Legal Immigrants from the 48
Pct. in the
Diversity Visa Lottery
|Bangladesh||90.80%||9,272||Not in program.|
|Comoros||98.30%||≤ 10||≤ 2|
|Maldives||98.40%||≤ 10||≤ 2|
|Mayotte||98.60%||≤ 10||≤ 2|
|United Arab Emirates||75.00%||1,251||101
|Western Sahara||99.40%||≤ 10||≤ 2|
Sources: Columns 1 and 2: World Population Review; Column 3: U.S. Department of Homeland Security, “Yearbook of Immigration Statistics, 2020”, Table 10.
1 Refugees not included.
2 Pakistan was not in the 2020 Diversity Visa Lottery, but a few visas from earlier years were reported with the 2020 data.
3 Palestinian migration numbers are included with Israel.
So, in 2020 the ratio of incoming Muslims in the legal migration stream, even in the lottery sub-stream, was lower than their share of the world’s population. Those ratios, however, are sure to rise once the current influx of Afghan refugees starts to be counted — as it was not in 2020.

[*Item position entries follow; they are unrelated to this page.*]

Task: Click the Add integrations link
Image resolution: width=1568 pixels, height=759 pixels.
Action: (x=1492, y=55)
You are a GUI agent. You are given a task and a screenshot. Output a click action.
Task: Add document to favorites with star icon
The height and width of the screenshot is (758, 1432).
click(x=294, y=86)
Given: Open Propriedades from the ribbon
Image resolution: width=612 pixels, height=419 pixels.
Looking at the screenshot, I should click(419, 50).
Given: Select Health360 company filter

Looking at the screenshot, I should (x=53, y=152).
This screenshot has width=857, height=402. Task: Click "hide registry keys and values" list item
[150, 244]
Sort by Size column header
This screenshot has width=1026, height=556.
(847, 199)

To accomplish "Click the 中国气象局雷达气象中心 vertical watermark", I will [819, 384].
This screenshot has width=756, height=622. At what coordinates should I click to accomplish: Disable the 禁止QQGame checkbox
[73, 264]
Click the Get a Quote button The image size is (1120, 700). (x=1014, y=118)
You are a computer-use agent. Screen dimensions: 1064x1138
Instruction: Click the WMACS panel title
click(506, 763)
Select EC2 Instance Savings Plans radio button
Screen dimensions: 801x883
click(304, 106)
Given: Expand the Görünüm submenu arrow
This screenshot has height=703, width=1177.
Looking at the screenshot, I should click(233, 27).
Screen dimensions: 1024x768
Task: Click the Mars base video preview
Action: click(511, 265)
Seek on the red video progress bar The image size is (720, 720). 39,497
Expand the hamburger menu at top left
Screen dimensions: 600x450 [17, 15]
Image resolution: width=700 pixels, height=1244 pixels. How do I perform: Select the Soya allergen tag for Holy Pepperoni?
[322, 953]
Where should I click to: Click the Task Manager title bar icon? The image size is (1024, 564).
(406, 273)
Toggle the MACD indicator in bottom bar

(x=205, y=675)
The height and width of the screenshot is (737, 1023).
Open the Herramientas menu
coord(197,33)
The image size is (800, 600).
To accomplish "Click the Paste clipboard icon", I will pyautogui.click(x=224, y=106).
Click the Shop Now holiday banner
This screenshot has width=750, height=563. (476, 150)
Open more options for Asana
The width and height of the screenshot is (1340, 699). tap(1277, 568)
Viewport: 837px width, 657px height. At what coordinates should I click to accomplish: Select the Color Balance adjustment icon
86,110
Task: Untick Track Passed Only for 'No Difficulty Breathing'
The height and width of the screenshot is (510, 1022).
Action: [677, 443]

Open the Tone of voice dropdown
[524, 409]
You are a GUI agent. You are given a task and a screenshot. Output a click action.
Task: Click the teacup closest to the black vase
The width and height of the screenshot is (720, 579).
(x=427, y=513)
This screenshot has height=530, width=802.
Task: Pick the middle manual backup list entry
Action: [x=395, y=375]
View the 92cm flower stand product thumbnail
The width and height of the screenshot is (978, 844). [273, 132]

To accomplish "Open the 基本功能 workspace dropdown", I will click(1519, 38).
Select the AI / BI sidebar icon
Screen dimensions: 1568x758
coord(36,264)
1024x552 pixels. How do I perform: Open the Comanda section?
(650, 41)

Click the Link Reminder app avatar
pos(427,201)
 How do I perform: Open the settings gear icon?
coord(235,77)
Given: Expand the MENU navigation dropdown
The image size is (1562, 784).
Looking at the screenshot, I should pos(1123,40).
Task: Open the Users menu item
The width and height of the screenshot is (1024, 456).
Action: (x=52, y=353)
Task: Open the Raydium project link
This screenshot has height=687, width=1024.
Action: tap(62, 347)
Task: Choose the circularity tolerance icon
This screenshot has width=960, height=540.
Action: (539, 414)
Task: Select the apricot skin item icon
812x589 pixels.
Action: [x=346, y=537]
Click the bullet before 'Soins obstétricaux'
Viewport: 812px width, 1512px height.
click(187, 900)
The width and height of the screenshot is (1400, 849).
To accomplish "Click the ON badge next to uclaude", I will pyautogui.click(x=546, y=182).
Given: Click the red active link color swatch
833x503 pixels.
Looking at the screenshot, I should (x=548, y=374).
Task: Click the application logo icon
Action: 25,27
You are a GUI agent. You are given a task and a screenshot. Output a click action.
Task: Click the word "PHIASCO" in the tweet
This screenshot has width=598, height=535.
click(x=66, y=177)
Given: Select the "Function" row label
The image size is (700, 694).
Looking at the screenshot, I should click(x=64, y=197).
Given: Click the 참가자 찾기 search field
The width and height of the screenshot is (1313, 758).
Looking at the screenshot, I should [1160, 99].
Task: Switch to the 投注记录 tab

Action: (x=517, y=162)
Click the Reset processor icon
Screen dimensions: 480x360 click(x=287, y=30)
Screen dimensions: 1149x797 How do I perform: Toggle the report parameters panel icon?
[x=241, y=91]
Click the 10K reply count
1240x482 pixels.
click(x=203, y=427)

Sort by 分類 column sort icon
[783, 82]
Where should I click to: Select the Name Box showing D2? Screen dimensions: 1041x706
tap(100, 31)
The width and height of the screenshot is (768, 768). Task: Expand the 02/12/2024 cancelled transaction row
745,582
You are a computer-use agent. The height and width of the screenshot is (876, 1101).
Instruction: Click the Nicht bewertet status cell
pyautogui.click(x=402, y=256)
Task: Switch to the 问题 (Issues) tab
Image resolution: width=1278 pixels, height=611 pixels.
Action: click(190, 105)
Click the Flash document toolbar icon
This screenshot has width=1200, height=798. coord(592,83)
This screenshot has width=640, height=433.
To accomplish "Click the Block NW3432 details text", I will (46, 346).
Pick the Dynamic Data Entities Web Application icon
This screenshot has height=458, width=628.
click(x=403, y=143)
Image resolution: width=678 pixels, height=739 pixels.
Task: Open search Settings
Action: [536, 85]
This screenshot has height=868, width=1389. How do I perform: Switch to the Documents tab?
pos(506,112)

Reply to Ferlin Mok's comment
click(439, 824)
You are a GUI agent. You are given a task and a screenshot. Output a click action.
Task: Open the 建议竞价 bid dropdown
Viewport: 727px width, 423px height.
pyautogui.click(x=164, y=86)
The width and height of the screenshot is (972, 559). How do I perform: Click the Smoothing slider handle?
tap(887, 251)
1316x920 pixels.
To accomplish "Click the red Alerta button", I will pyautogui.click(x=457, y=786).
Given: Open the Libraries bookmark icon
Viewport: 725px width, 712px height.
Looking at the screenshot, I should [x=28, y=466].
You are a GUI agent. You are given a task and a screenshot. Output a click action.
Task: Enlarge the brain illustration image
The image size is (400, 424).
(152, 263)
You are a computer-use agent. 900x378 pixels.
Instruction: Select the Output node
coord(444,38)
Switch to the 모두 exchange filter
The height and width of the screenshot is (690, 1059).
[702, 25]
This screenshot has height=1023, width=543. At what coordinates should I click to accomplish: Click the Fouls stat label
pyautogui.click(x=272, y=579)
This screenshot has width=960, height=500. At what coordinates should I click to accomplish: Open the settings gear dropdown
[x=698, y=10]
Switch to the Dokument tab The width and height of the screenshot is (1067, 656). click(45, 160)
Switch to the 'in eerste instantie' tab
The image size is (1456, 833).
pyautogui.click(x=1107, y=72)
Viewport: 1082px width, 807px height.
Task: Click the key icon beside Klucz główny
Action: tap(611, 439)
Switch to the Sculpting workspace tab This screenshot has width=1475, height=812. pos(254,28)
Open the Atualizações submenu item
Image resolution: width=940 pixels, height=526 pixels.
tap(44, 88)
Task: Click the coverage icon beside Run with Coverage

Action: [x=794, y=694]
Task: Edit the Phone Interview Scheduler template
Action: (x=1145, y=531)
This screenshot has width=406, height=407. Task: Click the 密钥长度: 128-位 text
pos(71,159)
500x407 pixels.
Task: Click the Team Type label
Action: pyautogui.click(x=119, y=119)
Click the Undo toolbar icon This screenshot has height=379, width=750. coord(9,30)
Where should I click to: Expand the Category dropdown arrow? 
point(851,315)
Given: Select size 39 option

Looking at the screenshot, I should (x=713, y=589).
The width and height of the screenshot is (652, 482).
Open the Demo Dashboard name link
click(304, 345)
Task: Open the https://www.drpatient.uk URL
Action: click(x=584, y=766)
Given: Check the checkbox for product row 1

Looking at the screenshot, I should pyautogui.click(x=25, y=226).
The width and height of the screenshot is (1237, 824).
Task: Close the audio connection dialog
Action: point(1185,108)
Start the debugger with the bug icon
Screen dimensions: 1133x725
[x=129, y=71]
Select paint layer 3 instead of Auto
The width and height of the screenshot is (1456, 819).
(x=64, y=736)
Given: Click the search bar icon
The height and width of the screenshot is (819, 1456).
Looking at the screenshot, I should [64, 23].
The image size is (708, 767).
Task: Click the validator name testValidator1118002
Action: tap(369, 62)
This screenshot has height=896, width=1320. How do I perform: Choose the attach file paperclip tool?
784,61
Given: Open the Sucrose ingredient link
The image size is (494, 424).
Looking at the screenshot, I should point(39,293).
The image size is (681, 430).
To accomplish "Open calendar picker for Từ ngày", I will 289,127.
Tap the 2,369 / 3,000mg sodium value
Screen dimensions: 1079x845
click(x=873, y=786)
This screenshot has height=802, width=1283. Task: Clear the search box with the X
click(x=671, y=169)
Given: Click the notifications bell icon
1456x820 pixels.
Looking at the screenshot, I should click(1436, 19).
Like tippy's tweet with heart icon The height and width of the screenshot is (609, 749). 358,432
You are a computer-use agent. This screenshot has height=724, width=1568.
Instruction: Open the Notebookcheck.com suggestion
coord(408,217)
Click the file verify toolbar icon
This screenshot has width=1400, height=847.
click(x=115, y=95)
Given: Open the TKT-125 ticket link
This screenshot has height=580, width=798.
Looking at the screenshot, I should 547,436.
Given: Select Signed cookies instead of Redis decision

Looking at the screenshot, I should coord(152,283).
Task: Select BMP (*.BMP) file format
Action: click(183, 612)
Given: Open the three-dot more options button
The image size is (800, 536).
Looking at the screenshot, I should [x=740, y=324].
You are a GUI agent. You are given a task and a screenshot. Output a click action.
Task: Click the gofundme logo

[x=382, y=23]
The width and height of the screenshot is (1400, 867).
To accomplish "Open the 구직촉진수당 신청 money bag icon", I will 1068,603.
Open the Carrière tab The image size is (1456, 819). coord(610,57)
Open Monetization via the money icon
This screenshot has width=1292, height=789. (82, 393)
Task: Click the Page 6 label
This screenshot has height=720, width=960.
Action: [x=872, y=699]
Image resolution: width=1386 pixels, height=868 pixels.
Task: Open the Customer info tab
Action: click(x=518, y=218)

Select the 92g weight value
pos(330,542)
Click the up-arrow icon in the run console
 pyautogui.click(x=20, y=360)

Also not counted in the table is a substantial population of Muslims in the Temporary Protected Status category — a status that, as Mark Krikorian has observed, is anything but temporary. Currently there are 15 TPS nations, of which six are in the MM category: Afghanistan, Somalia, South Sudan, Sudan, Syria, and Yemen.
While Burma (Myanmar), which is on the TPS list, is a primarily Buddhist nation, the majority of its refugees (the Rohingya) are Muslims. Most of those fleeing Afghanistan, by the way, while Muslims, are getting away from an extreme form of Islam forced on the population by the Taliban.
One category of entrants (both immigrants and nonimmigrants) in which only a handful of Muslims participate consists of needed workers. The low-skilled ones are too expensive to import because of distance and travel costs, while high-skilled ones rarely appear in the H-1B tallies. Only one of the 48 nations noted above shows up on the list of the top providers of H-1B workers: Pakistan, which is ninth on the list of such nations. Pakistan’s contribution is 0.5 percent of the H-1B total according to the 2020 USCIS report “Characteristics of H-1B Specialty Occupation Workers”.
The public policy rationale for admitting different groups of arriving Muslims thus ranges from the completely understandable to the completely absurd, with our allies in losing wars in Asia, such as the Afghan translators, being of high priority and the Diversity Visa Lottery winners at the other end of the scale.
The author is grateful to Gabriel Millar, a CIS intern, for his diligent research assistance.